Re: shared-memory based stats collector - v70

From: Andres Freund <andres(at)anarazel(dot)de>
To: Greg Stark <stark(at)mit(dot)edu>
Cc: "Drouvot, Bertrand" <bdrouvot(at)amazon(dot)com>, Tom Lane <tgl(at)sss(dot)pgh(dot)pa(dot)us>, Melanie Plageman <melanieplageman(at)gmail(dot)com>, Kyotaro Horiguchi <horikyota(dot)ntt(at)gmail(dot)com>, Justin Pryzby <pryzby(at)telsasoft(dot)com>, Thomas Munro <thomas(dot)munro(at)gmail(dot)com>, "David G(dot) Johnston" <david(dot)g(dot)johnston(at)gmail(dot)com>, PostgreSQL Hackers <pgsql-hackers(at)lists(dot)postgresql(dot)org>
Subject: Re: shared-memory based stats collector - v70
Date: 2022-08-17 23:30:53
Message-ID: 20220817233053.sppiwk4a32u3x4rd@awork3.anarazel.de
Views: Raw Message | Whole Thread | Download mbox | Resend email
Thread:
Lists: pgsql-hackers

Hi,

On 2022-08-17 15:46:42 -0400, Greg Stark wrote:
> Isn't there also a local hash table used to find the entries to reduce
> traffic on the shared hash table? Even if you don't take a snapshot
> does it get entered there? There are definitely still parts of this
> I'm working on a pretty vague understanding of :/

Yes, there is. But it's more about code that generates stats, rather than
reporting functions. While there's backend local pending stats we need to have
a refcount on the shared stats item so that the stats item can't be dropped
and then revived when those local stats are flushed.

Relevant comments from pgstat.c:

* To avoid contention on the shared hashtable, each backend has a
* backend-local hashtable (pgStatEntryRefHash) in front of the shared
* hashtable, containing references (PgStat_EntryRef) to shared hashtable
* entries. The shared hashtable only needs to be accessed when no prior
* reference is found in the local hashtable. Besides pointing to the
* shared hashtable entry (PgStatShared_HashEntry) PgStat_EntryRef also
* contains a pointer to the shared statistics data, as a process-local
* address, to reduce access costs.

> [INFORMATION GIVEN]:

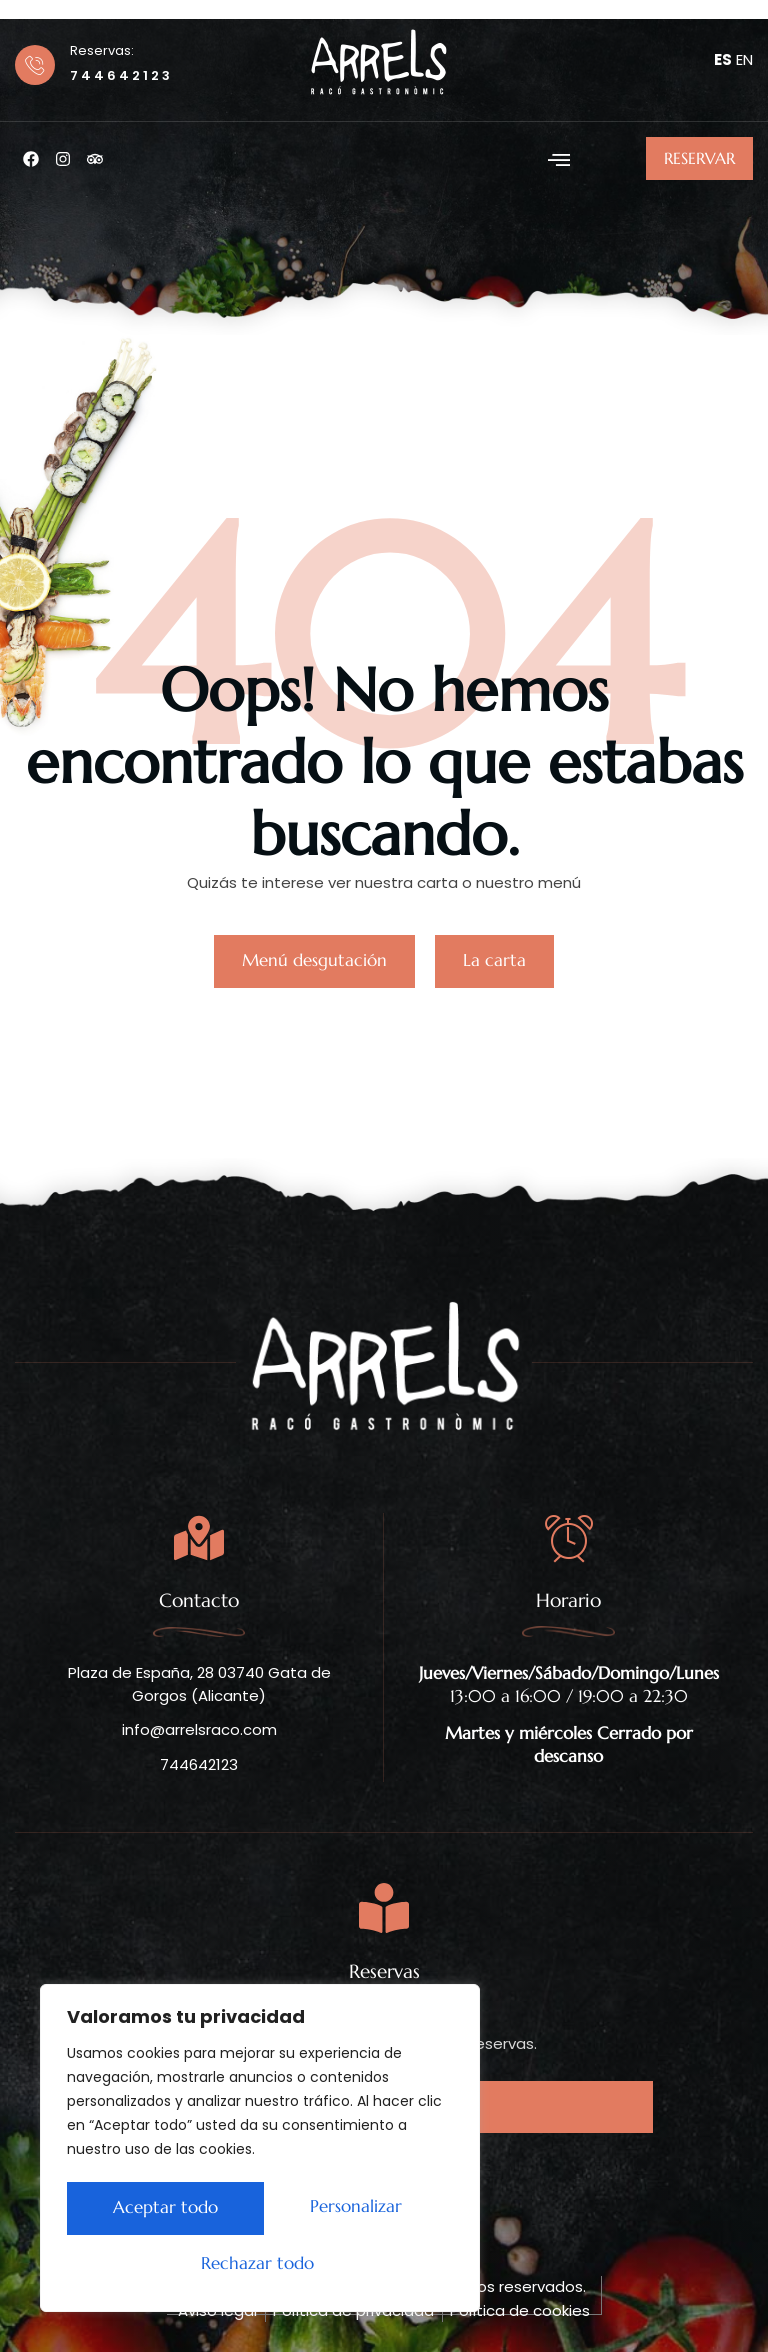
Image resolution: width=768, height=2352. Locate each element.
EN (744, 59)
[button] (559, 158)
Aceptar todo (260, 2264)
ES (723, 59)
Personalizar (154, 2211)
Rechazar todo (347, 2211)
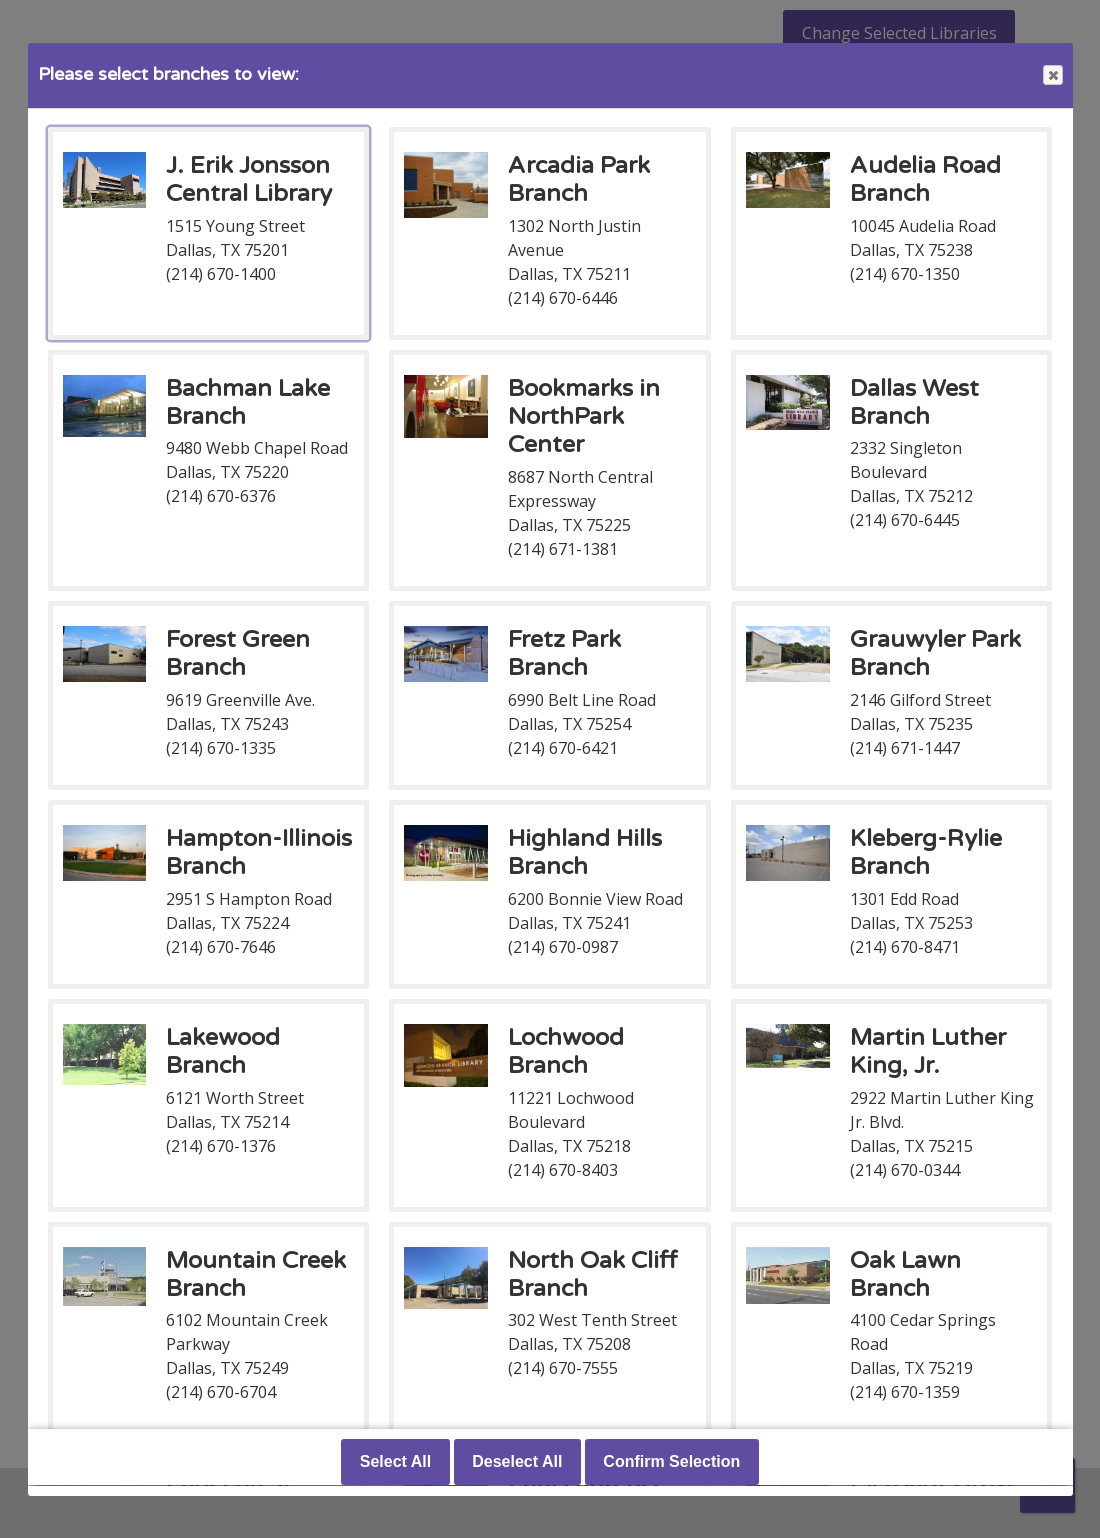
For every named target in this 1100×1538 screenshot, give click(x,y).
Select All (395, 1462)
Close (1052, 75)
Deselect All (517, 1462)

> [AIM]:
In the stats collector message, when does the shared hashtable need to be accessed? The lines are their own material, separate from the stats collector message.

> [EXERCISE RESULT]:
Only when no prior reference is found in the backend-local hashtable.